Uno spettacolo tragicomico
A rendere tragicomica una narrazione che non rinuncia a offrire spunti di riflessione morale interessanti è la figura di Gabriele Arcangelo, cantante alcolizzato che perde la vita e la cui immagine (e il cui cadavere) vengono utilizzati per macinare denaro. I dilemmi etici che la speculazione sulla morte induce nei fratelli Pasti smuovono un’organizzazione familiare che inizia a scricchiolare. Conseguenza di questo sono un’alternanza serie di gag e siparietti comici spumeggianti romanità cui si intrecciano scene drammatiche non sempre particolarmente riuscite. L’effetto da iper-enfatica fiction di Rai1 si rischia in più occasioni. Nonostante questo, a tenere alto l’interesse per tutta la durata della pellicola è un ensemble attoriale esilarante in cui spiccano certamente Massimo Ghini e Lucia Ocone. Furbo sfruttare l’immagine da rock star dannata di Piero Pelù centellinando le scene in cui al cantante è effettivamente chiesto di recitare e trasformandolo in un cadavere per il resto del film.

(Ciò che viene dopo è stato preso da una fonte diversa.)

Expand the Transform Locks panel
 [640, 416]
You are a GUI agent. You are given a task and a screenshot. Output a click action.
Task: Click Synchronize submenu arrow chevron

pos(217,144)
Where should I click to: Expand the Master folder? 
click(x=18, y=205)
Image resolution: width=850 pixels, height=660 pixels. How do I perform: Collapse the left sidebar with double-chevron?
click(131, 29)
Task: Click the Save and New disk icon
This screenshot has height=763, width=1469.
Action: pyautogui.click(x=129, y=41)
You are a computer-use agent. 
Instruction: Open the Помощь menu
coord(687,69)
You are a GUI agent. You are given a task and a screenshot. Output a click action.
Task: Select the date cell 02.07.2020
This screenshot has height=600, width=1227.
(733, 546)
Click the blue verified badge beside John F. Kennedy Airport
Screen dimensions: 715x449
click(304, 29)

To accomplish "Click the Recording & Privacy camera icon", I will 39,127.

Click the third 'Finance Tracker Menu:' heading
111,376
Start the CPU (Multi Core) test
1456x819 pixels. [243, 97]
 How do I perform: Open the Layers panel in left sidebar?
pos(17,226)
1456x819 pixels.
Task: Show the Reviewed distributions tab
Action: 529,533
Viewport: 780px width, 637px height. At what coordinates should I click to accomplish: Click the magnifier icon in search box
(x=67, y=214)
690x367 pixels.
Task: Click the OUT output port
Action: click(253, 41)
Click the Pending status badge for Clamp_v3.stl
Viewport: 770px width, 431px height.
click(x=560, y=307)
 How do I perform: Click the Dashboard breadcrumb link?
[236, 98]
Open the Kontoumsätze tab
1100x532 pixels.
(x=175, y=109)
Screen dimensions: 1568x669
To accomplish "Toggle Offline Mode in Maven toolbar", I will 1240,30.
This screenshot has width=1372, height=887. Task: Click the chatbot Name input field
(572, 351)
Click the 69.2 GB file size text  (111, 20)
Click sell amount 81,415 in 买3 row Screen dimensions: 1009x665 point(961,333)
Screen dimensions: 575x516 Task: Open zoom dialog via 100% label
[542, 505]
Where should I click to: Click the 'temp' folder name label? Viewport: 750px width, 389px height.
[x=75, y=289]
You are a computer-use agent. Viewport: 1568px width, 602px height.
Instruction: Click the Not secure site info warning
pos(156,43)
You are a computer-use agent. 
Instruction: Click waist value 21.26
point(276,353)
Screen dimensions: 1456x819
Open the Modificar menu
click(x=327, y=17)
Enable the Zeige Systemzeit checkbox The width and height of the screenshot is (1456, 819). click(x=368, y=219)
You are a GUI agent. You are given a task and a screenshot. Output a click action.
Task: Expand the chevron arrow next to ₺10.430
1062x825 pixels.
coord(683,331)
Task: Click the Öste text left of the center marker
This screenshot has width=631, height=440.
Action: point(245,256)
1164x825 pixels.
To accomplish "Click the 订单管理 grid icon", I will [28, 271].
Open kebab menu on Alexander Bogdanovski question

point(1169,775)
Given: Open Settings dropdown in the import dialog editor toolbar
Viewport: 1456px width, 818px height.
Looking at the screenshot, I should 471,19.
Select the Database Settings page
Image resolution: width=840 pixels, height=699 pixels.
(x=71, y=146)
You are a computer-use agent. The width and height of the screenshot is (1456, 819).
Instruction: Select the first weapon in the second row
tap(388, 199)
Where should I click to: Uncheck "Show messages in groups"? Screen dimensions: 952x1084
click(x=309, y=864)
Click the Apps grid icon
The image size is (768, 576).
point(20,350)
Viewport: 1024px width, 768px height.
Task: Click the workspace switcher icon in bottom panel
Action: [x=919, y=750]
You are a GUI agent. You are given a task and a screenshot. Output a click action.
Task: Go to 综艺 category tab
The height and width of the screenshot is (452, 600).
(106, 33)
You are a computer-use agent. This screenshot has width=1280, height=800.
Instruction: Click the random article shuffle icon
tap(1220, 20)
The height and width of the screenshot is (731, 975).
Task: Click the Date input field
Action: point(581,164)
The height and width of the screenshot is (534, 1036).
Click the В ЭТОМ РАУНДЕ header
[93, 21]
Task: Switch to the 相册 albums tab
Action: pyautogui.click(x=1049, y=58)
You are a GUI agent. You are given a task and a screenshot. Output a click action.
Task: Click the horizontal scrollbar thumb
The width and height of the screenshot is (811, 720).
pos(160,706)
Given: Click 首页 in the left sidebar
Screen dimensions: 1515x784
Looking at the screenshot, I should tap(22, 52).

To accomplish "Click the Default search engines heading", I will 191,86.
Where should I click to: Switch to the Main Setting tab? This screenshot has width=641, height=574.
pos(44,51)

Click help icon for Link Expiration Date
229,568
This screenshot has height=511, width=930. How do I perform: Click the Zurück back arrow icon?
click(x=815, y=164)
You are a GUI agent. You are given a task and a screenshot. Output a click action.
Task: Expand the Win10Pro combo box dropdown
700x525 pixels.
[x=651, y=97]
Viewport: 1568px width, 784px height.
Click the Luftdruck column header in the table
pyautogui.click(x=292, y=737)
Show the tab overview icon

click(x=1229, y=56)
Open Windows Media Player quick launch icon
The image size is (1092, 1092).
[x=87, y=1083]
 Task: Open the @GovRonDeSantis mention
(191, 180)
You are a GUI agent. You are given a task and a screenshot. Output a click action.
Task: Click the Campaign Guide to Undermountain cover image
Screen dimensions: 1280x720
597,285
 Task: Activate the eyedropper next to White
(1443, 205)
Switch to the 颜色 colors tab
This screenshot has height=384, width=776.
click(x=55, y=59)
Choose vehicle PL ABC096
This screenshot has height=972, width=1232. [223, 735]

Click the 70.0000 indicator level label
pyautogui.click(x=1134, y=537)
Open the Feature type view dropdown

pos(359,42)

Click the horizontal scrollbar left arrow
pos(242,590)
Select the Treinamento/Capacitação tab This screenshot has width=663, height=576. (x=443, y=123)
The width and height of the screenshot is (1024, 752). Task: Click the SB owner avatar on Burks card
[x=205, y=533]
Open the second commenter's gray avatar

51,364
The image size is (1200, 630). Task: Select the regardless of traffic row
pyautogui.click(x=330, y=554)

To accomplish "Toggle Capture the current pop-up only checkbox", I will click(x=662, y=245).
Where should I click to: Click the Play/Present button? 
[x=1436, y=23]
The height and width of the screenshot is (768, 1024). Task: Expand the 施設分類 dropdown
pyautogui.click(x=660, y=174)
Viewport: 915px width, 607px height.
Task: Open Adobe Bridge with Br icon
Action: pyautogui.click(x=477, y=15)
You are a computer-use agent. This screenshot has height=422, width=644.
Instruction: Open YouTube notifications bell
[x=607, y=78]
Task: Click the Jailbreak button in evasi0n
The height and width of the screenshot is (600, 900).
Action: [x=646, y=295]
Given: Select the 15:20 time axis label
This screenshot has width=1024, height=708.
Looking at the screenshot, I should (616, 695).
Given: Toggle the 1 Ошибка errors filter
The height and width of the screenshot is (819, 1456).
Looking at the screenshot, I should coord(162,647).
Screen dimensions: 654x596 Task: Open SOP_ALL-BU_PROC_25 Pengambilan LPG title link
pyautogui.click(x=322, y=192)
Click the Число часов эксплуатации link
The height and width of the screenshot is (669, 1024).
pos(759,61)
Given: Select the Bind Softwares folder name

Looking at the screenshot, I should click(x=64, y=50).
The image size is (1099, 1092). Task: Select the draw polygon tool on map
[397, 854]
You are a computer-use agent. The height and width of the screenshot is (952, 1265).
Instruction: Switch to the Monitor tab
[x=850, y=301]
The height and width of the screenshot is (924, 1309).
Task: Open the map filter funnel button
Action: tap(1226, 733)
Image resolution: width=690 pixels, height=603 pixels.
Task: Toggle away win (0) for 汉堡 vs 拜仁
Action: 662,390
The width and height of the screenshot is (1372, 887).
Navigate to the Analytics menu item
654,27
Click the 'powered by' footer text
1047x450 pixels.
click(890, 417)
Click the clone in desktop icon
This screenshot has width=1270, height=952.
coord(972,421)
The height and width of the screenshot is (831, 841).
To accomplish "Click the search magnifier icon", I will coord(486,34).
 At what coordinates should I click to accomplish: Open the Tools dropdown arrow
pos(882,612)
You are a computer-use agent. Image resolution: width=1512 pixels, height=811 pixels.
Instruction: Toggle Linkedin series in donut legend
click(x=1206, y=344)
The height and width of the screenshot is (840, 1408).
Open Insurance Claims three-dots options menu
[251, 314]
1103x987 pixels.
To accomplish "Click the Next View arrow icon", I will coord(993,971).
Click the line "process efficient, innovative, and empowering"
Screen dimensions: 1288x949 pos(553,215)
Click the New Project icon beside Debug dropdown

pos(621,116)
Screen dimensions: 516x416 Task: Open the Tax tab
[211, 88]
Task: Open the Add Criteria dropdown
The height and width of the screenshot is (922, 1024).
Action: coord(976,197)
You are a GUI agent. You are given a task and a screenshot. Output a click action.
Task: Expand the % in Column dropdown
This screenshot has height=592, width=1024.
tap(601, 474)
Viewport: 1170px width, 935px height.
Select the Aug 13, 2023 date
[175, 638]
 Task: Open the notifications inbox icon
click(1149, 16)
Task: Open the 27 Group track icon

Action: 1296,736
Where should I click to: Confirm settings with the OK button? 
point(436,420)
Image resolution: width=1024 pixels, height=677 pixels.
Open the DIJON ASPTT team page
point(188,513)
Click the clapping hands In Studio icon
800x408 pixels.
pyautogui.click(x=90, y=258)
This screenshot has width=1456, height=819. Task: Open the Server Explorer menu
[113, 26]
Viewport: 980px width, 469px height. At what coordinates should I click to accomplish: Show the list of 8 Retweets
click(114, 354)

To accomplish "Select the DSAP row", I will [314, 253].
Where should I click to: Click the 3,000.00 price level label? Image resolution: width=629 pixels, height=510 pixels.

I cassamortari, quindi, senza rinunciare a una consapevole dose di estetica kitsch, sfrutta i caratteri abbastanza stereotipati dei suoi personaggi per intessere una narrazione vivace che riesce a divertire.
I cassamortari. Regia di Claudio Amendola, Massimo Ghini, Gian Marco Tognazzi, Lucia Ocone, Alessandro Sperduti, Sonia Bergamasco, Piero Pelù, Alice Benvenuti, Giuliana Loiodice, Massimo Dapporto, Antonella Fassari e Edoardo Leo. Dal 24 marzo su Prime Video.